After the examination, it is possible to enter the results into a database of a computer program, which will allow in the future to objectively assess the dynamics of diplopia in a given patient, analyze data among a group of patients and statistically process them.

The invention is illustrated by the following clinical examples.

Example 1. Patient R., 19 years old. Complaints of diplopia within 6 months after trauma to the right orbit (comminuted fractures of the lower and medial walls of the orbit on the right). In the first position of the gaze, exodeviation of OD 7 and a downward deviation of 5° are revealed.
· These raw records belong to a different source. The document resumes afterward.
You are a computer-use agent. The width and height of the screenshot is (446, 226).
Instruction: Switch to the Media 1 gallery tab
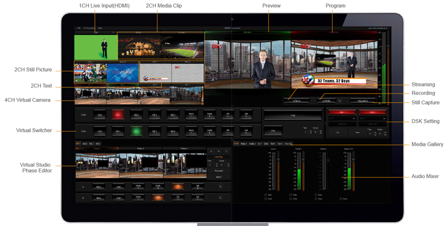(244, 143)
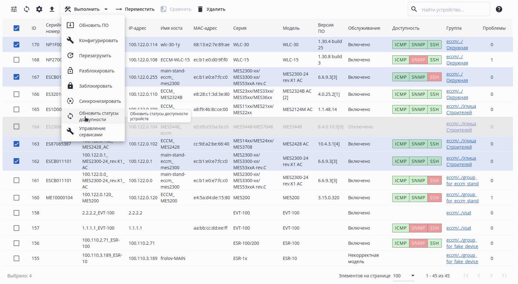
Task: Select Заблокировать menu option
Action: (x=95, y=86)
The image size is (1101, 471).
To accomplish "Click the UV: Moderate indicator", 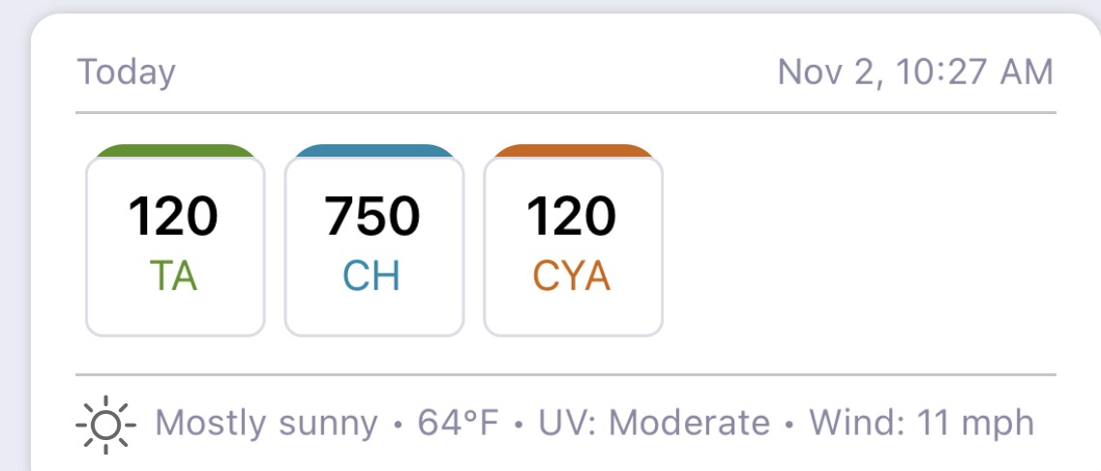I will coord(654,424).
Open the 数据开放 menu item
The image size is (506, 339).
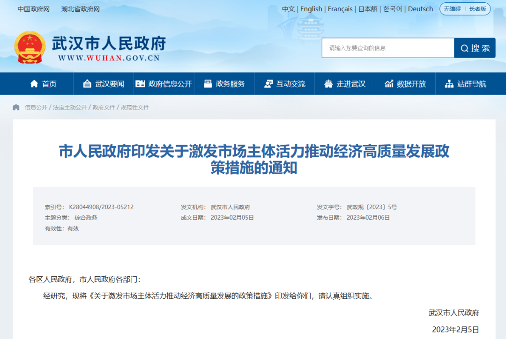(x=405, y=84)
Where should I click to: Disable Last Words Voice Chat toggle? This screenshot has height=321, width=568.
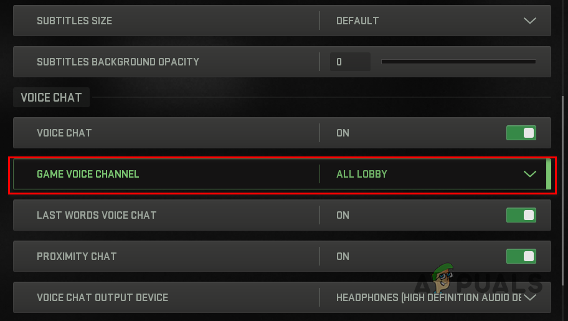[x=521, y=215]
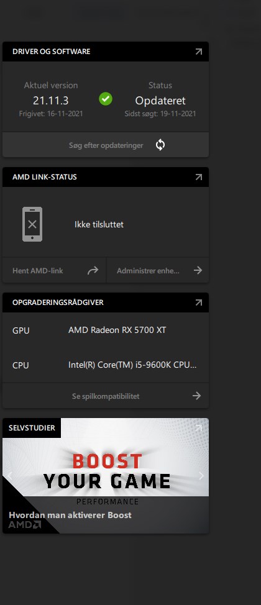Screen dimensions: 261x605
Task: Open the Boost Your Game tutorial thumbnail
Action: coord(106,476)
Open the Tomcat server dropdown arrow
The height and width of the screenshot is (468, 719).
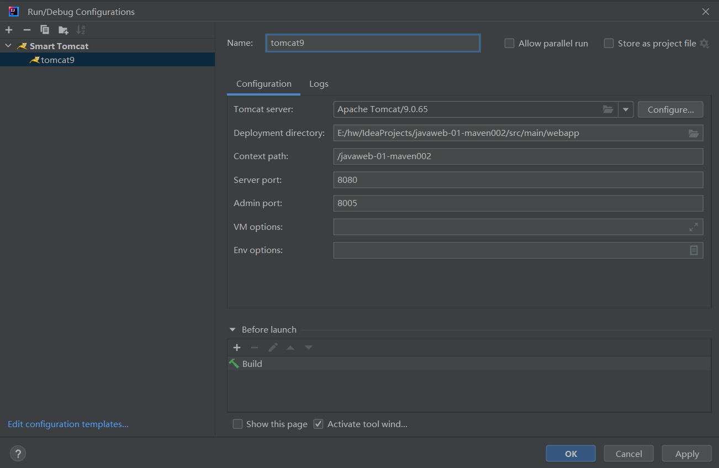pyautogui.click(x=625, y=109)
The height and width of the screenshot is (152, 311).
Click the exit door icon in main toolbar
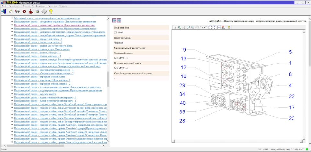click(x=4, y=11)
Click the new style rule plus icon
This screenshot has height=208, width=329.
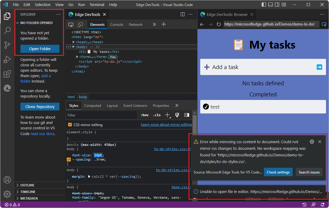tap(167, 115)
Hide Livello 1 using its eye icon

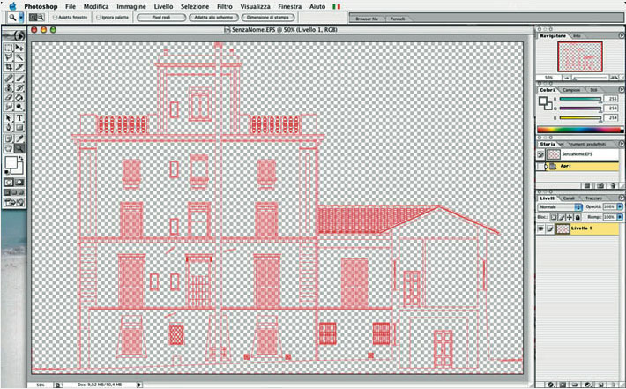[541, 228]
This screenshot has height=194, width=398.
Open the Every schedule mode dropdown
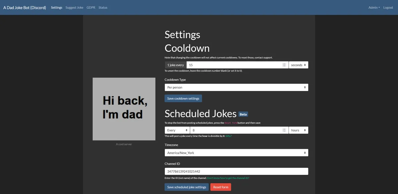pyautogui.click(x=177, y=130)
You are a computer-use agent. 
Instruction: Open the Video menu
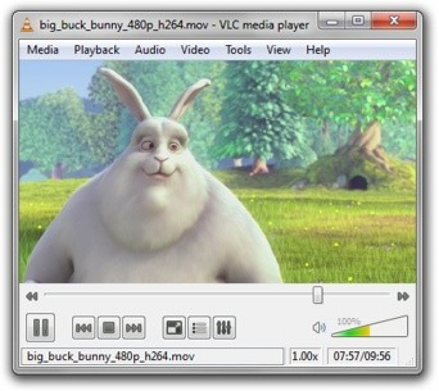(x=195, y=50)
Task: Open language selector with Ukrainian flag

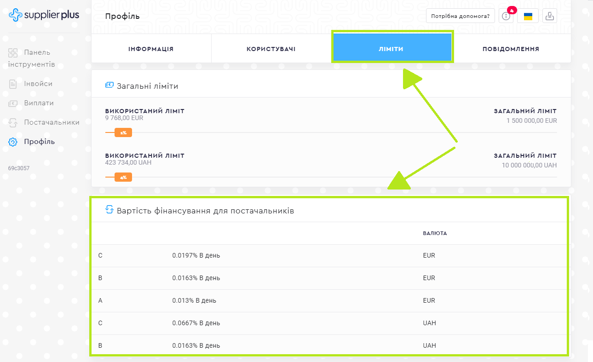Action: 528,17
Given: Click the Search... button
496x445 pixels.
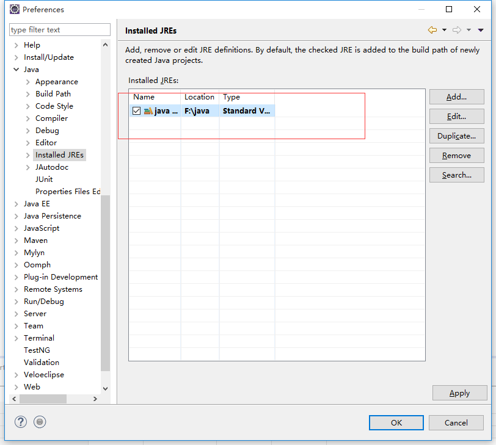Looking at the screenshot, I should click(456, 175).
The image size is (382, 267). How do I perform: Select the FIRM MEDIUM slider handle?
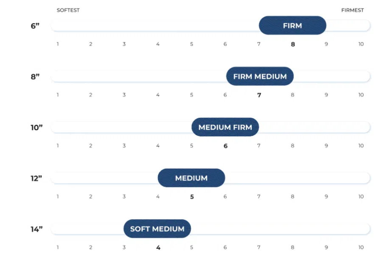click(x=260, y=76)
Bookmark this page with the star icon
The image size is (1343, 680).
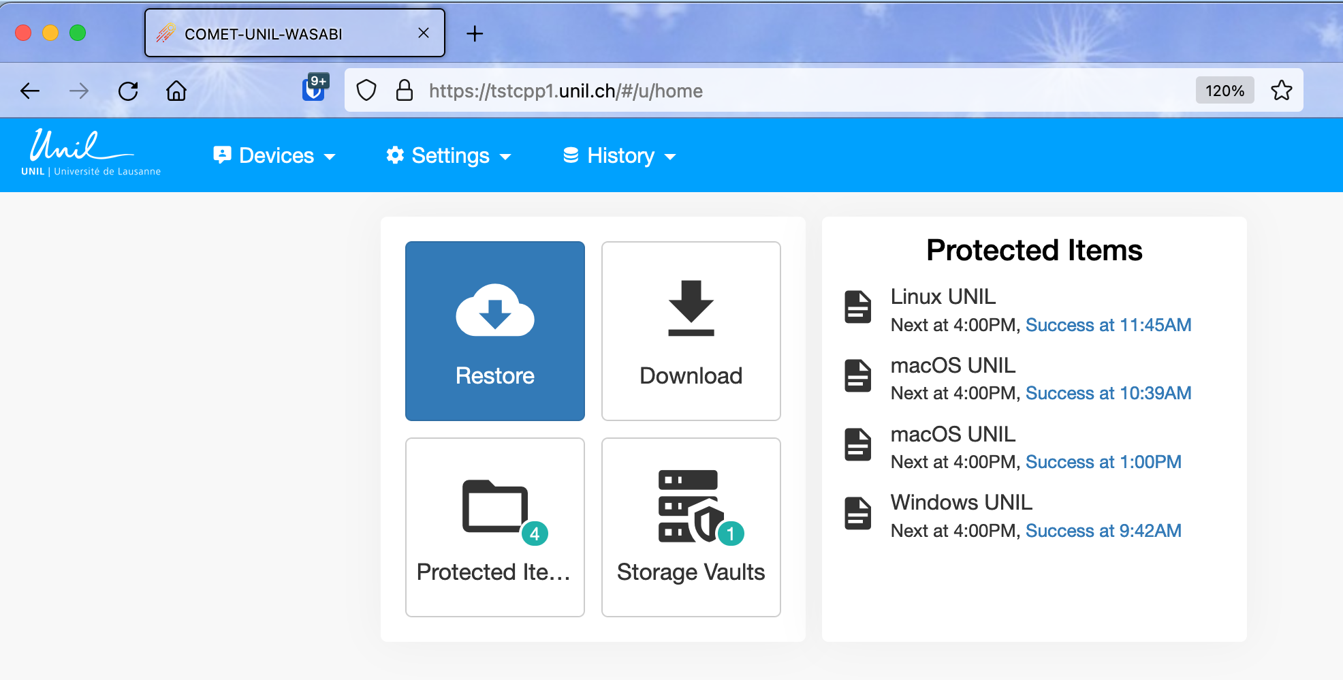(1281, 91)
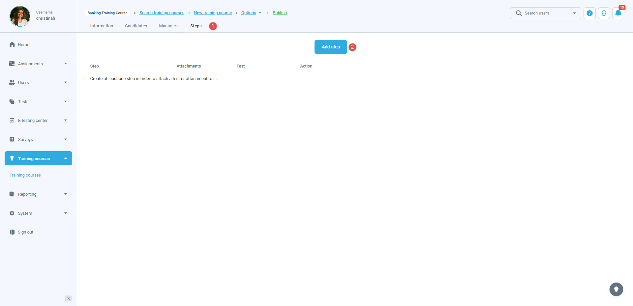Click the help question mark icon
This screenshot has width=633, height=306.
point(589,13)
The study according to the proposed method revealed the displacement of the imaginary image in all positions (to a greater extent in 2, 3 and 6 - more than 20° with a large vertical deviation). A lesion of the lower and internal rectus muscles of the right eye was revealed. Appropriate surgical treatment was prescribed.
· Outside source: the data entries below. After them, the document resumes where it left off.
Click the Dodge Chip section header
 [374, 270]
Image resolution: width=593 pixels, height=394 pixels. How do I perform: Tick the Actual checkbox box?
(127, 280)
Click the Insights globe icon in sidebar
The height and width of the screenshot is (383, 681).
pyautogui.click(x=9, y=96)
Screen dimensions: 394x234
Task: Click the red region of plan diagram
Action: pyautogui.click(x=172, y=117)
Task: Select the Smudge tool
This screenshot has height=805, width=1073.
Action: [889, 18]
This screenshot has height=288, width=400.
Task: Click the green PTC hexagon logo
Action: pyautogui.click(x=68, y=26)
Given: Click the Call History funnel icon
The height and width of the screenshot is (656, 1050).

Example 2. Patient G., 68 years old. Doubling within a month after suffering a stroke. In the first position of the gaze, OS hypertropia is 3°, in adduction, hypertropia is 10°. The study by the proposed method reveals the maximum deviation of the imaginary image in 8 and 9 positions - up to 20°, in 5 and 6 - up to 10°.
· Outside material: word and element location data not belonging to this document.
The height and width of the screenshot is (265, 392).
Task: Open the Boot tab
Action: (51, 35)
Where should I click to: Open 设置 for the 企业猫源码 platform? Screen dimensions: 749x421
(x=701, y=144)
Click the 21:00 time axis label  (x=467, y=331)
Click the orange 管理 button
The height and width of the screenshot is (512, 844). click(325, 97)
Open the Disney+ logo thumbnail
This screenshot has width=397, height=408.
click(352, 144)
Paresis of the superior oblique muscle of the left eye was diagnosed, the patient was referred for treatment to a neurologist.

Claims (1)

A method for studying diplopia, including dividing the fields of view using red-green glasses, presenting luminous objects, combining double images after presenting the image and assessing the relative position of double images, characterized in that the study is carried out sequentially from distances of 1 m and 3 m, corresponding to a near look and into the distance, while a tangential grid is projected onto the screen with 1 m or 3 m corresponding to this distance, circles are marked corresponding to the marks 5 °, 10 °, 15 ° and 20 °; meridians are applied radially on a circular scale from 0 to 360 °; a green dot is projected into the center of the grid using a projector; the patient in anaglyph glasses fixes this point with his eyes, he has a laser pointer in his hands, which also projects a red dot on the screen; further, the patient, changing the position of the head, thereby changes the direction of gaze, leaving the object of fixation unchanged; start the study with the head position to the left / down, while the gaze is directed to the right / up; being in this position, the subject, with the help of his pointer, “covers” the point projected in the center of the screen, trying to make both points coincide; in the presence of diplopia, these images do not match; the position of the red dot is marked by the researcher on the screen using the computer “mouse” displayed on it; then the patient moves his head to the right in such a way that he looks at the mark "frowningly"; then the patient continues to turn his head to the right, while looking up/left; then turn the head to the left, the gaze is directed to the right; after that, the patient turns his head to the right through the central position, at the end point the gaze is directed to the left; the third stage - the head is raised and turned to the left, the gaze is directed down / to the right, the patient turns his head to the right without lowering it, while the gaze is directed down all the time, at the end point - to the left / down; at each point in time, the pointer of the subject covers the projected point in such a way that they are completely aligned according to the subjective perception of the patient, but objectively the position of the point from the pointer of the patient changes; according to the results of the study, the shift of the imaginary image is estimated depending on the position of the head, as well as the speed of the patient's adaptation to changes in diplopia.